Metade da Premier League arrisca perder patrocínios com proibição a casas de apostas sem licença no Reino Unido

Consulta pública encerra esta semana; Governo prepara proibição já em 2027. Clubes podem perder “dezenas de milhões”, com impacto em patrocínios de mangas, equipamentos de treino e publicidade de estádio.

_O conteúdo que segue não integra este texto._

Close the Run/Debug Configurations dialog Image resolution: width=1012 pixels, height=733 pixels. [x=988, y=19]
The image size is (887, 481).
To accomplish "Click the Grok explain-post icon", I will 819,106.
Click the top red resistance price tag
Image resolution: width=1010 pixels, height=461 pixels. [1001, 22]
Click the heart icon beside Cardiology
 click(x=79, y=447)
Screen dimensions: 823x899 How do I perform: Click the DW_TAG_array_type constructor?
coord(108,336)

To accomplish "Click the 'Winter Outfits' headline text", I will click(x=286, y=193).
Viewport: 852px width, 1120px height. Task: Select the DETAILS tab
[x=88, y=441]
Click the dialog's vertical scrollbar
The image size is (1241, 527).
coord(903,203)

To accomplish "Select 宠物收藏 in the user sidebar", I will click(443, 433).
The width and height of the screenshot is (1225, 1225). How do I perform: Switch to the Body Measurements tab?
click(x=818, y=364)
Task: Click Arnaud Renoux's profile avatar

9 set 2026 • há 1 hora • Leitura original: The Guardian (Matt Hughes)
Metade da Premier League arrisca perder patrocínios com proibição a casas de apostas sem licença no Reino Unido — The Guardian (Matt Hughes)

O que aconteceu

O Governo britânico conclui esta quarta-feira uma consulta de oito semanas para proibir patrocínios e publicidade de casas de apostas sem licença no Reino Unido. Metade dos 20 clubes da Premier League tem acordos comerciais deste tipo, que poderão tornar-se ilegais já no próximo ano. A liga pressiona contra a medida, argumentando que muitos destes serviços, focados na Ásia, não operam no Reino Unido.

Por Que Importa

  • Receitas em risco: acordos com operadores não licenciados representam “dezenas de milhões de euros” (valores não divulgados) em patrocínios de mangas, equipamentos de treino e publicidade de perímetro.
  • Exposição regulatória e reputacional: a proibição obrigará a renegociar contratos e pode encarecer o custo de patrocínio para marcas reguladas, afetando o retorno do investimento (ROI) dos clubes.
  • Direitos audiovisuais: o Governo e entidades do setor ligam o crescimento das apostas não reguladas à pirataria de transmissões; ameaça indireta aos direitos televisivos da Premier League (~€13,98 mil M).
  • Pressão política: carta da Entain (Ladbrokes) a 10 clubes critica parcerias com operadores não licenciados e invoca ausência de salvaguardas (autoexclusão, limites de depósito e gastos, avaliações de acessibilidade).

Contexto

  • A Premier League impôs um banimento voluntário, desde esta época, a patrocínios frontais de camisola por casas de apostas, levando clubes a migrar marcas para mangas e treino.
  • Exemplos: o Everton fechou patrocínio de manga com o cripto-casino Stake.com; o Fulham passou a marca SBOTOP para o treino; o 8XBet (licença em Curaçau) tem acordos com Chelsea, Newcastle, Aston Villa, Ipswich e Coventry.
  • A ministra do Jogo, Vicky Foxcroft, sinalizou que o Governo pretende implementar a proibição em 2027 (não confirmado), admitindo pressão para permitir que contratos em vigor cheguem ao fim.

Números

  • Operadores não licenciados geraram €442 M (GBP £379 M) no Reino Unido no 1.º semestre de 2025, segundo a Campaign for Fairer Gambling.
  • Quota no jogo online britânico: 9% em 2025, face a 2% em 2022, num mercado estimado em €9.556 M (GBP £8,2 mil M).
  • Acordos de TV da Premier League avaliados em €13.981 M (GBP £12 mil M); a pirataria é apontada como risco, com 89% das transmissões ilegais a exibirem publicidade a operadores não licenciados.

E agora?

  • Clubes terão de diversificar carteiras de patrocínio (fintech, tecnologia, saúde, apostas licenciadas) e rever cláusulas de saída.
  • A liga procurará moratórias ou períodos de transição para contratos existentes; sem isso, cenário de quebra imediata de receita e potenciais litígios.